MATERIAL FOR THIS EXERCISE |
• • •

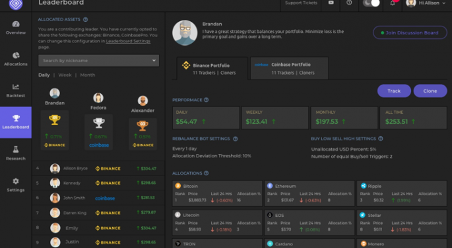Open the Hi Allison user menu
Viewport: 452px width, 248px height.
pos(426,3)
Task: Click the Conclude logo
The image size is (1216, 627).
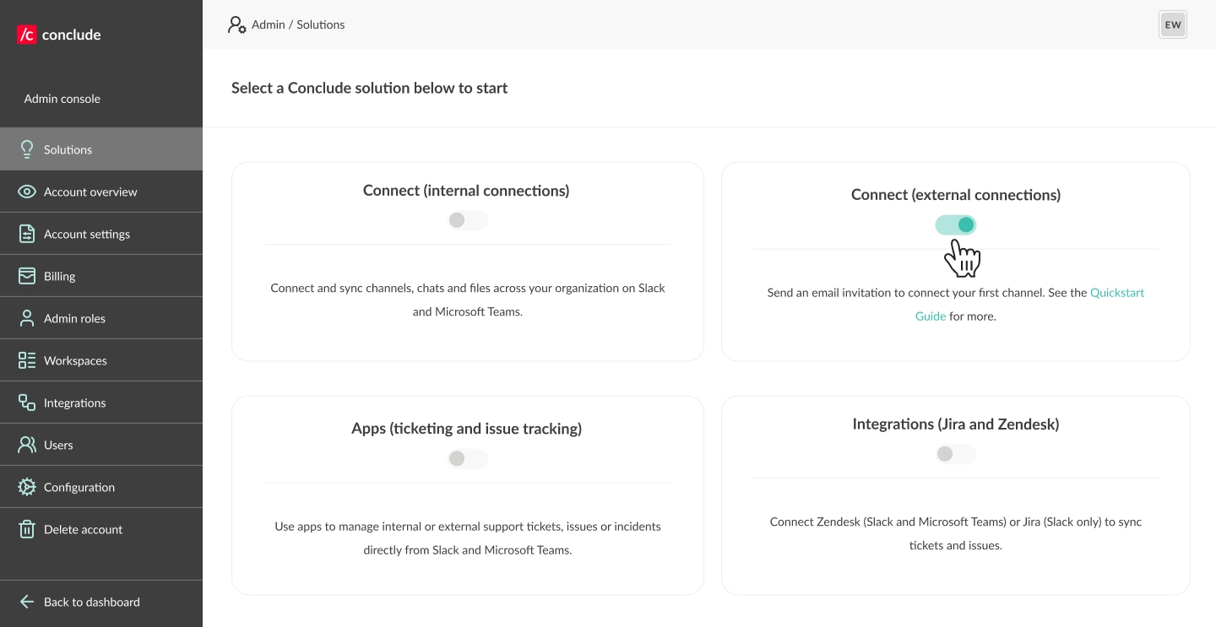Action: click(x=57, y=34)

• • •

REQUEST |
Can you express the lines above as a JSON list of strings, one string per line, with blank lines left out? Leave the pictures out of it.

SOLUTION FOR THIS PROBLEM |
[
  "Open the Hi Allison user menu",
  "Viewport: 452px width, 248px height.",
  "pos(426,3)",
  "Task: Click the Conclude logo",
  "The image size is (1216, 627).",
  "Action: click(x=57, y=34)"
]